Tuesday, October 13, 1863

Colliersville, Tennessee

The train is repaired and I leave today for Corinth, Mississippi to lead the head of my column which is stretched out from here to the East. Before I left Memphis, I sent the following letter to my wife, Ellen and my children:

Memphis, Oct. 10,1863

Dearest Ellen,

I still feel out of heart to write. The moment I begin to think of you & the children, Poor Willy appears before me as plain as life. I can see him now stumbling over the Sand hills on Harrison Street San Francisco, at the table in Leavenworth, running to meet me with open arms at Black River & last, moaning in death in this Hotel. I hardly know how to feel. At times I cannot realize the truth, So dreamlike, and yet I Know we can never see his bright honest face again. I don’t think years if reserved to me can efface that memory. Yet we know that others have sustained a loss to them as precious, But the world moves on. I see ladies & children playing in the Room where Willy died, and it seems sacrilege. I know you are now at home, and I pray that Minnie has gradually recovered her health & Strength, and I hope all our Children will regain their full health. Why should I ever have taken them to that dread Climate? It nearly kills me to think of it. Why was I not killed at Vicksburg and left Willy to grow up to care for you? God Knows I exhausted human foresight, and human love for that boy and will pardon any error of Judgment that carried him to death.

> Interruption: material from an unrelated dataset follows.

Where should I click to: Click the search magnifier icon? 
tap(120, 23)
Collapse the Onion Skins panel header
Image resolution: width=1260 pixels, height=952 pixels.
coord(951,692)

I have experienced more sympathy than I could reasonably expect. I have seen the Sisters who witnessed with us the last pulsation of that precious body. I have done all I can to manifest my appreciation of the universal kindness manifested to him and to us. Would that I could Subside into Some quiet corner & live out in Peace my life. But how can I?


Dear Lizzie,

Learn by heart what your Papa told the Soldiers who used to call Willy their brother. I do believe Soldiers have stronger feelings than other men, and I Know that every one of the Regulars would have died, if they could have saved Willy.

We must all now love each other the more that Willy watches us from Heaven.

Your loving Father,
W. T. Sherman


Dear Tommy,

You are now our only Boy, and must take Poor Willy’s place, to take care of your Sisters, and to fill my Place when I too am gone. I have promised that whenever you meet a Soldier who knew Willy that you will give him half you have. Give him all if in want, and work hard to gain knowledge & health which will when you are a man, insure you all you need in this world.